Financial creditors (FCs) realised 64% of their admitted claims through the insolvency process in January-March, much higher than the historical average of about 46% over the period up to December 2019.
The improved realisation was due in large part to the resolution of Jaypee Infratech (JIL), where FCs recovered Rs 23,223 crore, over 100% of the amount claimed, shows the latest issue of the newsletter by the Insolvency and Bankruptcy Board of India (IBBI).
With the resolution of the Jaypee Infratech asset, the insolvency process for eight of the 12 cases identified by the Reserve Bank of India (RBI) for referral under the Insolvency and Bankruptcy Code (IBC) has been completed.
Amtek Auto, Era Infra Engineering, Lanco Infratech and ABG Shipyard are still in process, with the latter two being liquidated.
Simultaneously, NBCC’s bid to acquire Jaypee Infratech continues to be heard by the National Company Law Appellate Tribunal (NCLAT), even as the tribunal has refused to stay the resolution plan.
About 56.98% of the corporate insolvency resolution processes (CIRPs) which were closed ended in orders for liquidation, as compared to 13.77% ending with a resolution plan. “However, it is important to note that 72.46% of the CIRPs ending in liquidation (637 out of 879 of which data is available) were earlier with BIFR and/or defunct. The economic value in most of these CDs (corporate debtors) had already eroded before they were admitted into CIRP,” the newsletter said.

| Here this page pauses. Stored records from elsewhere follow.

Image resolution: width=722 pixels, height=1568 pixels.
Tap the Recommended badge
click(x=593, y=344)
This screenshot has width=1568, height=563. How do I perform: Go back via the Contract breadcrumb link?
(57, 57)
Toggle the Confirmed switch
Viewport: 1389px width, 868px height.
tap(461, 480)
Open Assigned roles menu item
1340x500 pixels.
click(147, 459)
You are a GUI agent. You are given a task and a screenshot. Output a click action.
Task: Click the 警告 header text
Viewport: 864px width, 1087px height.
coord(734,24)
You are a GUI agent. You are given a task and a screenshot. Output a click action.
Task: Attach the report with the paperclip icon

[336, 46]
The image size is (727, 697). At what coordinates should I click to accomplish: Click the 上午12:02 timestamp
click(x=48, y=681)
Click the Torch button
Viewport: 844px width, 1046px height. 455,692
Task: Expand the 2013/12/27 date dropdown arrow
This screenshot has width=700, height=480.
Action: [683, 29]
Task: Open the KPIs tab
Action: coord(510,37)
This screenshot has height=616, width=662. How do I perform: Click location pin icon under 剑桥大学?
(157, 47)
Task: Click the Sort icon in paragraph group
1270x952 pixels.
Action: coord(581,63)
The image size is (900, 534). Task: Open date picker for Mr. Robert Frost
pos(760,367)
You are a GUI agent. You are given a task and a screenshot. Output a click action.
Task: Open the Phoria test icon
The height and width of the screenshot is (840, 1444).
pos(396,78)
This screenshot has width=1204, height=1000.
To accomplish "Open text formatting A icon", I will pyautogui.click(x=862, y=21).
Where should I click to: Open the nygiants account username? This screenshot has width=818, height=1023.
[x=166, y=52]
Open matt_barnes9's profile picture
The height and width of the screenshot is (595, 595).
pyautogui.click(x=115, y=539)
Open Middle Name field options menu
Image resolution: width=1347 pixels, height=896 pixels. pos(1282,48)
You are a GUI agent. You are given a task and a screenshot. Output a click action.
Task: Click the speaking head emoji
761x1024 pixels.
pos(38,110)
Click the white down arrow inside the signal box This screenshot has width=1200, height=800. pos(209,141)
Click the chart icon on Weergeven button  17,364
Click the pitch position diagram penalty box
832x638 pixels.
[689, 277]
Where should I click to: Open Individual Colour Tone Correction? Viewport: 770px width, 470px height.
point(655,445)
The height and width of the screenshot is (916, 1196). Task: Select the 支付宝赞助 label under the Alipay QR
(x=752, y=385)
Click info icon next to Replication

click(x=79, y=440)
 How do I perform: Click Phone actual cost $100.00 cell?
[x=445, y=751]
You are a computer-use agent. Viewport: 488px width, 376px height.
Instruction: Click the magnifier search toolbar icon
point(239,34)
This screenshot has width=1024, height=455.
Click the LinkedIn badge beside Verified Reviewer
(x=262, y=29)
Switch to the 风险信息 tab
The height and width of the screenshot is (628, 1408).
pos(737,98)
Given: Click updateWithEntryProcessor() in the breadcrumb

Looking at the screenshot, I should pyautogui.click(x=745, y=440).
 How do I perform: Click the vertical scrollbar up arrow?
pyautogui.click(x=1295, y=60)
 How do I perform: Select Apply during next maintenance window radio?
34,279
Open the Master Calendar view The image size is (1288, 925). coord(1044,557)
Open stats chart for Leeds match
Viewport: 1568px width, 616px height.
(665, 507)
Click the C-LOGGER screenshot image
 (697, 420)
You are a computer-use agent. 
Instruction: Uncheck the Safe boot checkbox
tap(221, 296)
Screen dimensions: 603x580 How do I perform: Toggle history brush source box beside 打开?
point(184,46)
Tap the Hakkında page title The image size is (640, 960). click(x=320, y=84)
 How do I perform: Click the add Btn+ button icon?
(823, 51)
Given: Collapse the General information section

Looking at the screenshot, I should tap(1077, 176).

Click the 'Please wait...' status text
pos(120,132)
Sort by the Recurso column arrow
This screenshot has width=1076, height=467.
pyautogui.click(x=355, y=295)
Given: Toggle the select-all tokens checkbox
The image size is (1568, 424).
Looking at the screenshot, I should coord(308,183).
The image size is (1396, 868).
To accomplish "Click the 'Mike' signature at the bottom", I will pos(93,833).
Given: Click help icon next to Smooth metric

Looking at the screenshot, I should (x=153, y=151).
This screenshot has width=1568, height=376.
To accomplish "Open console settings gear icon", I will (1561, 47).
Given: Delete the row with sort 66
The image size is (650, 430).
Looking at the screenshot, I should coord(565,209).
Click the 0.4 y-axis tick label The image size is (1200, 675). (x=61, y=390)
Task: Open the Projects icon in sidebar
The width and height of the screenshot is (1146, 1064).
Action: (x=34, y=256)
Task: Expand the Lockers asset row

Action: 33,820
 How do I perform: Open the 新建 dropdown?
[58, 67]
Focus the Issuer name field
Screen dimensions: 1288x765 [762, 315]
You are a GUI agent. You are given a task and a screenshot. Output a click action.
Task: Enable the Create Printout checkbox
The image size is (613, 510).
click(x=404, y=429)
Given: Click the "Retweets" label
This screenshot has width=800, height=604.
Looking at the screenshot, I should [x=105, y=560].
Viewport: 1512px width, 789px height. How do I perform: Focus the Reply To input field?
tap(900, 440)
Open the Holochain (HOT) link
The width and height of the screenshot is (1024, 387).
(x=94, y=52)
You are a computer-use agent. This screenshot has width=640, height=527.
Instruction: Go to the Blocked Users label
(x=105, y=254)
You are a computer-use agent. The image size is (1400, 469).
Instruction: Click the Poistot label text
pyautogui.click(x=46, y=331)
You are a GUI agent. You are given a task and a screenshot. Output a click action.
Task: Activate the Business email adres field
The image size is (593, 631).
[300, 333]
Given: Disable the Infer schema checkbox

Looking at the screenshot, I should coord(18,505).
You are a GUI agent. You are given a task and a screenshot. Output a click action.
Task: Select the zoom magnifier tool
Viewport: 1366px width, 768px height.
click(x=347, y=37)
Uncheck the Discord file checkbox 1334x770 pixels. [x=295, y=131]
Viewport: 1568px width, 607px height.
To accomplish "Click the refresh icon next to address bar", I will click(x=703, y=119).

The IBC has been an important tool for banks to resolve stressed assets since the RBI began to push it as a mode of stress resolution in 2017. Not only have banks evolved consultative and resolution mechanisms centred around the IBC, the legislation is widely believed to have inspired a change in the behaviour of errant promoters. This is set to change over the next 12 months as the government has suspended all fresh insolvency proceedings against companies for a year.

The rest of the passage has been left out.